Madrid
Madrid: What to Do Beyond the Obvious
Madrid rewards people who stay for a week rather than a weekend. The Prado alone deserves two full visits, the neighbourhoods are all different, and the city runs on a schedule that will fight your body clock for the first three days. Dinner before 9pm marks you as a tourist. Embrace it or resist it; the adjustment period is actually part of the experience.
The Art Triangle
The Prado, Reina Sofia, and Thyssen-Bornemisza sit within ten minutes’ walk of each other around Paseo del Prado, forming what is arguably the finest concentration of European art in a single urban area. The Prado (€15, free 18:00-20:00 Monday to Saturday and 17:00-19:00 Sunday) holds Velazquez, Goya, Hieronymus Bosch, and Rubens at levels that genuinely justify the superlatives. Las Meninas by Velazquez is the painting most serious visitors come specifically to see; you understand why when you’re standing in front of it.
The Reina Sofia (€12, closed Tuesdays) has Guernica, which is always surrounded by visitors but retains its force regardless. The collection extends to Miro and Dali and is worth your time beyond the single iconic painting.
The Thyssen is often overlooked but holds the best collection of Dutch Golden Age work in Spain. All three museums offer a combined ticket for around €32 that’s valid for several days, which is sensible planning.
Neighbourhoods Worth Knowing
Malasana is where young Madridelenos actually go. The streets around Calle del Pez have good cocktail bars, independent bookshops, and record shops that have survived gentrification by being interesting enough to merit survival. Prices are notably lower than in Chueca one neighbourhood over.

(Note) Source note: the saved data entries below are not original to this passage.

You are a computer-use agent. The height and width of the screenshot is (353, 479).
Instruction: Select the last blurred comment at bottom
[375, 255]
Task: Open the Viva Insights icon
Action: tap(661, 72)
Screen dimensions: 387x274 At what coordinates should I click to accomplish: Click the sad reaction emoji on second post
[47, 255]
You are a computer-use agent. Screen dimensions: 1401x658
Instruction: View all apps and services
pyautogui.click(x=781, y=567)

La Latina on Sunday morning means the Rastro flea market (every Sunday, 09:00-15:00) followed by vermut at a bar on Calle Cava Baja. This is a legitimate local ritual, not a tourist activity invented by guidebooks. The vermouth, served cold with an olive, is the correct drink for 12:30pm on a Sunday in this city.

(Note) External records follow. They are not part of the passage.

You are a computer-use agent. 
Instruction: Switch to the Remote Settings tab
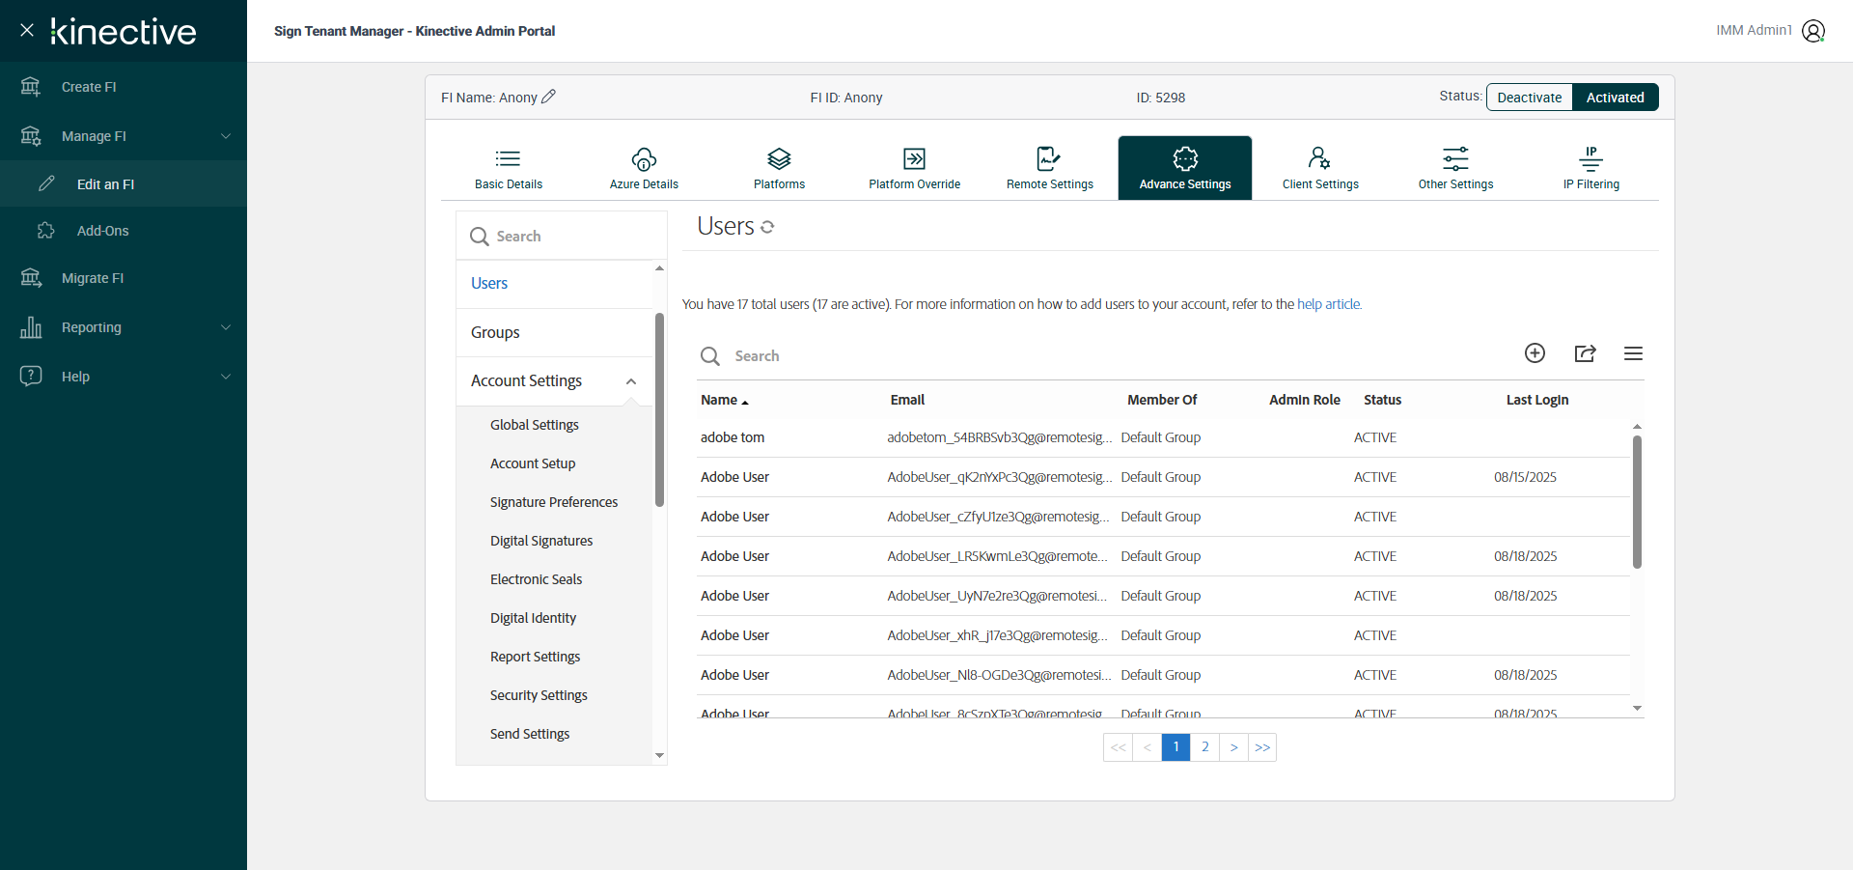tap(1049, 168)
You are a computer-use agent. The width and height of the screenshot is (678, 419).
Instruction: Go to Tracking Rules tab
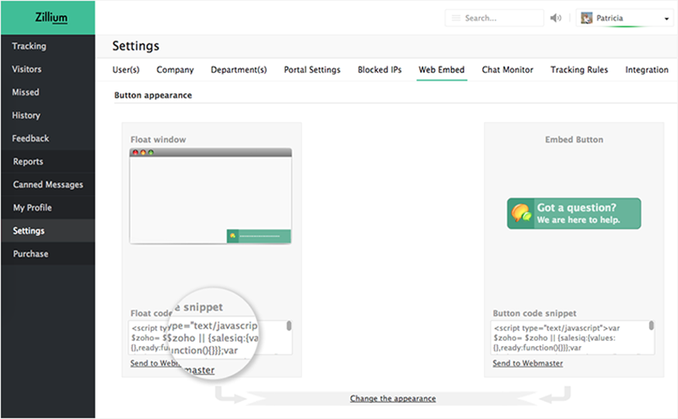coord(579,70)
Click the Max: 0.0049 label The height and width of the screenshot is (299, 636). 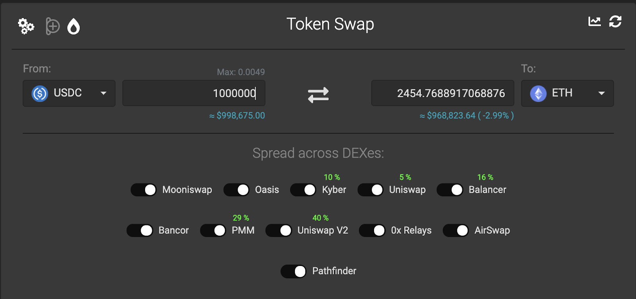pos(241,72)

Lavapies is the most ethnically mixed neighbourhood, with excellent cheap Ethiopian, Bangladeshi, and South Asian food and an arts scene centred on the Tabacalera cultural centre. The streets around the market are genuinely interesting to walk at any time of day.
Eating
Botin on Calle Cuchilleros has been operating since 1725, which gives it the Guinness record for world’s oldest restaurant. The roast suckling pig is the reason to go; it’s been made in the same wood-fired oven for three centuries. Budget around €50 per person with wine. Book ahead.

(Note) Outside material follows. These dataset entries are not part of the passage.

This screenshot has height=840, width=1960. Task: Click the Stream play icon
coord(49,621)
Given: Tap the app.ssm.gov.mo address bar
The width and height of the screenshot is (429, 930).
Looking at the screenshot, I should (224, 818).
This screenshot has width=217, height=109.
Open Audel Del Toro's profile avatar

For tapas at genuine local prices, avoid anything near Plaza Mayor. Head to Calle Ponzano in the Almagro neighbourhood, where bars still do the old-fashioned thing of putting a free pincho on top of your drink order. A glass of house wine in these places costs €2-3 and the pintxos are substantial. This is how Madrid eats, and it’s better than any restaurant doing it self-consciously.
Mercado de San Miguel near Plaza Mayor is aimed squarely at visitors and priced accordingly, but the jamón Iberico and anchovy vendors inside are genuinely excellent and worth the crowd if you want to eat standing up.
Getting Around
The metro is clean, cheap, and covers everywhere you need. A 10-trip card covering zones A and B1 runs around €12.20. The city is very walkable in the central areas. Taxis are reasonable; the base rate starts at €2.50.
Practical Notes
Book the Prado in advance for summer visits or go first thing on a weekday. Free admission slots fill up online. April-May and September-October have noticeably better weather and smaller queues than the August peak. Madrid’s tap water is very good quality, which matters in the heat.
A day trip to Toledo (30 minutes by high-speed train, around €12 each way from Atocha) is worth doing, particularly for the cathedral (the 13th-century main nave is one of the finest in Spain) and El Greco’s house museum in the Jewish Quarter. Go on a weekday and arrive by 9am to beat the tour buses.